The Summer Book is a fresh, vivid and magical novel about seemingly endless summers of discovery. An elderly artist and her six-year-old granddaughter while away the summer together, on a tiny island in the Gulf of Finland, their solitude disturbed only by migrating birds, sudden storms and an occasional passing boat. Gradually, the two learn to adjust to each other’s fears, foibles and yearnings for independence, and a fierce yet understated love emerges – one that engulfs not only the summer inhabitants, but the very island itself. Tove Jansson writes with a special toughness, and with a quiet, dry sense of humour, about a small girl and her grandmother, who as kindred spirits share the long days together.
A while back I went on a bit of a Scandinavian literature binge and with summer finally here, this naturally seemed like the perfect book to read. The blurb is extremely appealing and I looked forward to a sedate wallow in the lives of these characters.
Told in a series of short vignettes, each one gives us little flashes of island life, I particularly enjoyed the disjointed feeling of being set down at random times to experience the adventures of the duo as they go about quietly and peacefully puzzling out the mysteries of life. There is a sagacity that charmingly shifts betwixt the two, which coupled with a range of emotions and lessons learned makes one wonder which of the two really has the wisdom.
The relationship between the grandmother and Sophia feels realistic and the interplay between the two is interesting and knowing fractious in that comfortable family way. My one annoyance with the book was Sophia herself, first off she came across as precocious but then her constant outbursts became annoying and then just plain grating. I stopped short of disliking her though because of the young ‘uns natural curiosity and her manner of always being in a rush whilst she is in the midst of so much she will later wish she had savoured.
Each story is well written and of varied (but still short) length, ranging from just a couple of pages to ten pages. I did find the philosophising a little too simplistic for my tastes however, its pleasant enough and the isolation of the island setting does help to enhance the stories and their messages but the overall impression I took from these stories of people living around nature and contemplating it, are overly familiar and lack the incisive bite that I prefer in my books.

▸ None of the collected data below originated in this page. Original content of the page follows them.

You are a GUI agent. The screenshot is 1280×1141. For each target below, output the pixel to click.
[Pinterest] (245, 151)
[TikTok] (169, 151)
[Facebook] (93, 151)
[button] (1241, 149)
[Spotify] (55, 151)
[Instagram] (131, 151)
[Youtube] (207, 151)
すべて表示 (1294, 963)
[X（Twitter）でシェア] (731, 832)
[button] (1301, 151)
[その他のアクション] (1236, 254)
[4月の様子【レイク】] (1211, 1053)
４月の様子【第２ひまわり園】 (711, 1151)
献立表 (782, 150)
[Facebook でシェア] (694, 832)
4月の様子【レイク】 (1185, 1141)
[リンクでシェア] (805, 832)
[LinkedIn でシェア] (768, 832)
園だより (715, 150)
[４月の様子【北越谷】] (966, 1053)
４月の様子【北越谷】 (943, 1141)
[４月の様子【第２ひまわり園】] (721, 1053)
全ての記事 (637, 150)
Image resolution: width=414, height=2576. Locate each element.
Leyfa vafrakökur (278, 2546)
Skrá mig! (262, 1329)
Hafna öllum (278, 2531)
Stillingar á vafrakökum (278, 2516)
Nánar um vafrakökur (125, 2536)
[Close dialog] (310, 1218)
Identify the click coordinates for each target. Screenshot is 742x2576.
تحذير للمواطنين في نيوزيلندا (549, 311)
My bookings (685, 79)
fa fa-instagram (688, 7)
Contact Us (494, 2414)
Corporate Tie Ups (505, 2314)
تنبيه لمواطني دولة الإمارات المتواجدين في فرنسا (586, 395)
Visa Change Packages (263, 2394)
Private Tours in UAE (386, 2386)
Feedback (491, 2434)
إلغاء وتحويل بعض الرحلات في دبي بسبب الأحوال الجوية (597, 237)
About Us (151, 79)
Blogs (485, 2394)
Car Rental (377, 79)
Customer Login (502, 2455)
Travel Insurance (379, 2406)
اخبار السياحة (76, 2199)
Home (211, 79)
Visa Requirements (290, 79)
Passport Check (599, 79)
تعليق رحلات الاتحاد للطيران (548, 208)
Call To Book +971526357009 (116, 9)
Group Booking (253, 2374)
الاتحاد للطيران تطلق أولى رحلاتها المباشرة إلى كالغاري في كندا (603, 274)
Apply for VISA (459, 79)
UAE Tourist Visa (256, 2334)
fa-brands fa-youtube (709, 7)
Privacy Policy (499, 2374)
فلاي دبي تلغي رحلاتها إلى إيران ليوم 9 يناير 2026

The island is the star of the show for me, its remoteness from the outside world and small size of the island gives the feeling of it being its own world out of time. Despite the islands size or lack of it, there is plenty of scope for peaceable adventures in this beautiful and natural setting, it has a pleasant homely feel, somewhere we would all wish to spend our time marooned alone with our thoughts.
Overall I was underwhelmed by the book, it held so much promise but failed to deliver. I can see why people like it, it offers a few little philosophical nods and is pleasant in most ways except for the child sometimes but really I just found it…nice. It’s an adjective that I avoid wherever possible but it’s apt in this instance, it’s an amiable read but I just expected more substance for my money, especially from something considered a modern classic.